Zitat Erik Welk (in litt.):
“*Unsere Definition* von rechtswindend ist eigentlich, dass die Sprossachse eine Wendeltreppe ohne Aussenwand und der Träger eine zentrale Säule repräsentieren. In Wuchsrichtung *von unten nach oben* "hält" sich der Sproß also mit seiner rechten Seite an der Säule fest = rechtswindend.  Achtung: diese Definition unterscheidet sich von der sogenannten “botanischen” Sichtweise, die unlogischerweise *von oben nach unten* definiert ist.”

Dominik

Ich unterstütze diese (gärtnerische?) Bezeichnungsweise und erkläre sie den SchülerInnen so:

Du fährst mit einem Auto den Spross hoch. Wenn du dabei das Steuerrad nach rechts drehst, ist die Pflanze rechtswindend. Drehst du nach links ist sie linkswindend.  

Leider weiss ich nicht mehr von wem ich diese Eselsfahrbahn erfahren habe.

Für mich passt sie.

Ich habe mich noch grad mit der Frage befasst, ob es bei den Monokotyledonen auch Ranken gibt. Auslöser war meine Rumheskrone (Gloriosa superba), die nun wieder im Garten steht und deutliche Ranken aufweist.
Es hat sich aber herausgestellt, dass solche Ranken eine sehr exklusive Ausnahme darstellen. Das Paradebeispiel sind die Stechwinden (Smilax), die (wie im Namen angedeutet) nicht nur rückwärtsgerichtete Stacheln an der Sprossachse haben, die ihnen beim Klettern helfen, sondern oft auch fadenförmige Ranken, die sich aus Nebenblättern (!) entwickelt haben sollen und somit paarweise an der Basis des Blattstiels entspringen! Bei der Ruhmeskrone hingegen sind es deutlich sichtbar die Blattspitzen, die sich mit der Zeit zu spiralförmigen Ranken verlängern.

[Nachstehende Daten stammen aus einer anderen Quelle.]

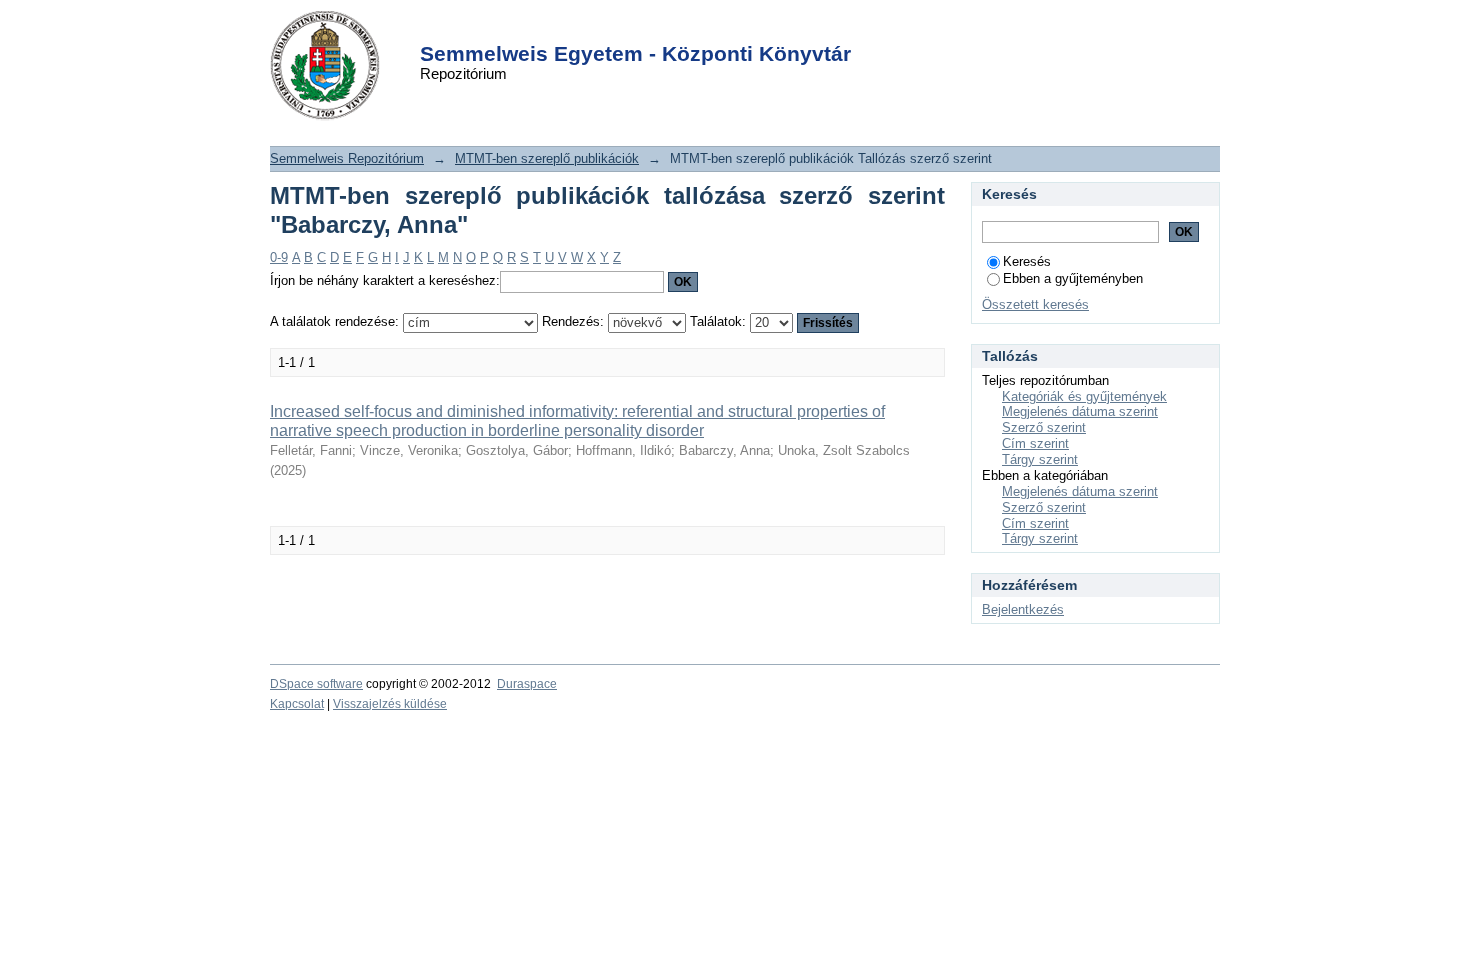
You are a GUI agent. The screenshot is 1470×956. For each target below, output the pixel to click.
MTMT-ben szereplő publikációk (547, 158)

Erwischt! Ja, ich stolpere immer wieder, wenn ich zwischen rechts- und linkswindend unterscheiden muss. Dies ganz einfach, weil es in der Botanik und im Gartenbau offensichtlich verschiedene Definitionen dafür gibt (in der Chemie hingegen nicht: Eine links- resp. rechtsgängige Helix ist klar und nicht verhandelbar → https://de.wikipedia.org/wiki/Helix).

@Dominik, einer Pflanze von oben auf den "Kopf" zu gucken und so die Winderichtung zu definieren (und zwar mit Uhrzeigersinn resp. Gegenuhrzeigersinn) finde ich überhaupt nicht widersinnig.

Wenn ich klar deklariere, was ich anschaue und was ich wie benenne, gibt es weniger Chaos, als wenn ich einfach von "rechtswindend" oder "linkswindend" rede. Schön, sehen es der Rothmaler und Erik Welk so klar. Die Exkursionsflora für Österreich EfÖLS sieht es ebenfalls sehr klar. Dummerweise genau anders rum. Aber Hopfen dreht immer gleich, egal ob er in DE, CH oder AT wächst.

Konkret steht zum Gewöhnlichen Hopfen (Humulus lupulus)

  • im Rothmaler: "Stg rechtswindend", und

  • in der Exkursionsflora für Österreich, Liechtenstein und Südtirol (2008) in der ausführlichen Einleitung S. 67:
    "Linksschraubenwinder (= linksschraubig-windend, „Linkswinder“) bilden eine Linksschraube (= Schraube mit Linksgewinde): Windungsgänge auf der dem Betrachter zugewendeten Seite nach links oben ansteigend, die Seitenansicht ähnelt daher dem Buchstaben S (Abb. 69/2); die Sprossspitze beschreibt beim Weiterwachsen ständig Rechtskurven; von oben betrachtet sind das im Uhrzeigersinn kreisende Bewegungen: sie werden daher in etlichen, bes. älteren Florenwerken „Rechtswinder“ (nach dem Hopfen auch „hopfisch“) genannt: zB Humulus / Hopfen, Lonicera subg. Caprifolium / Geißblatt, Dioscorea / Schmerwurz, Fallopia aubertii / Silberregen."